The ANN managed successfully to simulate the Chl-a levels with a good correlation so the ANN model can be considered as a reliable predictor, based on which the effect of the environmental parameters can be calculated. The ANN’s one-way sensitivity analysis was performed with the use of “PaD” algorithm. The most contributing parameters were found to be the WT and SRP parameters. The synergistic effect of the parameters was calculated with the use of the “PaD2” algorithm, a paired sensitivity analysis method. The paired parameters interactions revealed that the SRP-WT combination had the higher relative contribution to the simulated Chl-a. These results showed that the SRP is the lake’s key nutrient and that the lake algal production is highly affected by climatic change.

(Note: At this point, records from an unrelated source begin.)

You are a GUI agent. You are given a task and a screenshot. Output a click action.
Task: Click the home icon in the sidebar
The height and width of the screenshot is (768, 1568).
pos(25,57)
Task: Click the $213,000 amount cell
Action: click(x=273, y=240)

The DIN had no major relative contribution. However the role of DIN must not be underestimated in the restoration attempts, since the ANN results showed that the synergistic effect of SRP-DIN has a clear association pattern with the algal production. Taking all these into consideration, it is indicated that the management measures taken for lake restoration must be updated and new restoration practices should be applied alongside the existing ones. This ANN model combined with the “PaD” and “PaD2” algorithms has become a successful management guiding tool revealing trends between Chl-a production and the environmental variables.